Samedi matin, les autorités irakiennes avaient paru renforcer la présence policière et militaire aux barrages de sécurité établis à travers la capitale irakienne. Mais ces contrôles accrus n’ont pas empêché un insurgé de précipiter sa voiture piégée contre une patrouille de police dans le quartier sud de Doura, tuant trois civils et deux policiers.

Les attentats apparemment coordonnés de vendredi ont été revendiqués par l’Organisation Al Qaïda pour la guerre sainte en Irak, du Jordanien Abou Moussab al Zarkaoui. Selon le groupe, Zarkaoui a demandé d’intensifier la lutte “jusqu’à la défaite de l’Amérique”.

Les trois soldats britanniques ont péri à Amara, dans le sud-est, dans l’explosion présumée d’une mine au passage de leur véhicule, a annoncé le ministère de la Défense. Deux autres soldats ont été légèrement blessés.

Cet attentat a été revendiqué sur le site Internet qu’utilise d’ordinaire l’organisation de Zarkaoui par un mouvement peu connu, les Brigades de l’imam Hussein, dont le nom laisse supposer qu’il est d’obédience chiite.

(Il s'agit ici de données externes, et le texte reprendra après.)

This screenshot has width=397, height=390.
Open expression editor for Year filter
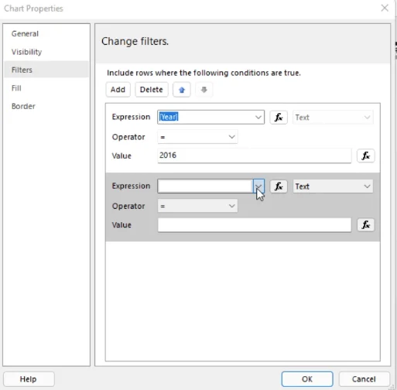click(x=279, y=118)
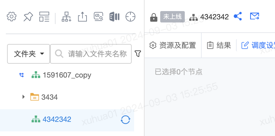Open the settings gear icon in toolbar
This screenshot has width=275, height=136.
12,17
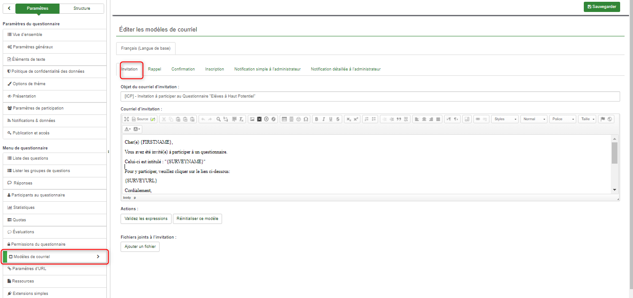Open the Confirmation email tab
Viewport: 633px width, 298px height.
point(183,69)
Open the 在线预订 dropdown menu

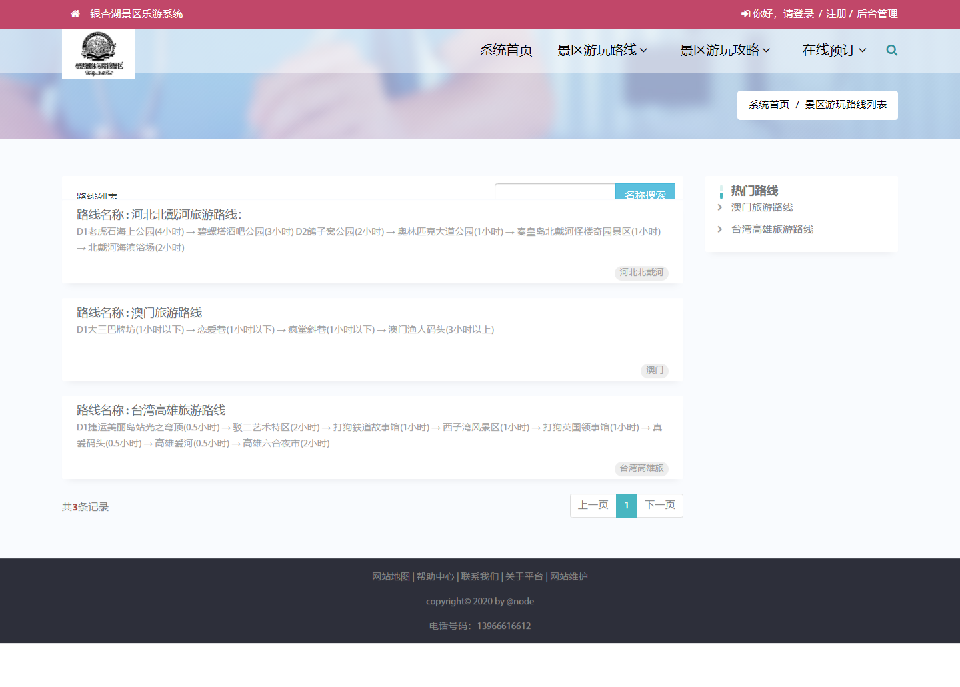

A Londres, le ministère de la Défense a déclaré que ces décès portaient à 92 le nombre de soldats britanniques qui ont péri en Irak depuis l’intervention militaire de mars 2003, dont 53 au combat.

Sami JUMAILI Peter GRAFF

PROCÈS

Première inculpation contre Saddam Hussein

Le tribunal spécial irakien a formulé sa première inculpation contre Saddam Hussein et pourrait entamer “dans les prochains jours” le procès de l’ancien président irakien, a annoncé hier le principal magistrat instructeur. Saddam Hussein sera jugé, avec trois anciens membres de son régime, pour l’exécution en 1982 d’une centaine de chiites dans le village de Doudjaïl, au nord de Bagdad, a ajouté Raed Djouhi sans préciser quand l’inculpation avait été prononcée. De sources diplomatiques, on fait cependant remarquer qu’en parlant de “prochains jours”, Djouhi fait sans doute allusion à l’examen de motions préliminaires plutôt qu’à l’ouverture du procès proprement dit, puisque le système judiciaire irakien prévoit un délai de 45 jours entre la clôture de l’instruction et le début du jugement. Le gouvernement à dominante chiite et kurde compte juger rapidement les anciens dignitaires du régime sunnite, espérant par ce biais décourager les insurgés soutenus par les services secrets du parti Baas. Les Américains et la communauté internationale insistent pour leur part sur la tenue d’une procédure équitable et correctement préparée – conditions qui rendent peu probable le bouclage de l’affaire avant le scrutin présidentiel prévu en décembre. Une dizaine de charges – notamment pour génocide et crimes contre l’humanité – sont susceptibles d’être portées contre l’ancien chef d’Etat irakien, au pouvoir depuis 1968 avant d’être chassé en mars 2003 par l’intervention armée dirigée par les Américains. Le massacre de Doudjaïl est considéré comme relativement mineur au regard d’autres répressions sanglantes menées contre les Kurdes et les chiites, mais les magistrats instructeurs considèrent que les preuves sont faciles à rassembler et permettent une mise en cause rapide de Saddam Hussein. Selon l’accusation, quelque 140 personnes avaient été passées par les armes en juillet 1982 dans ce village chiite, en représailles à l’embuscade tendue la même année contre le cortège présidentiel. Des centaines d’autres avaient été arrêtées.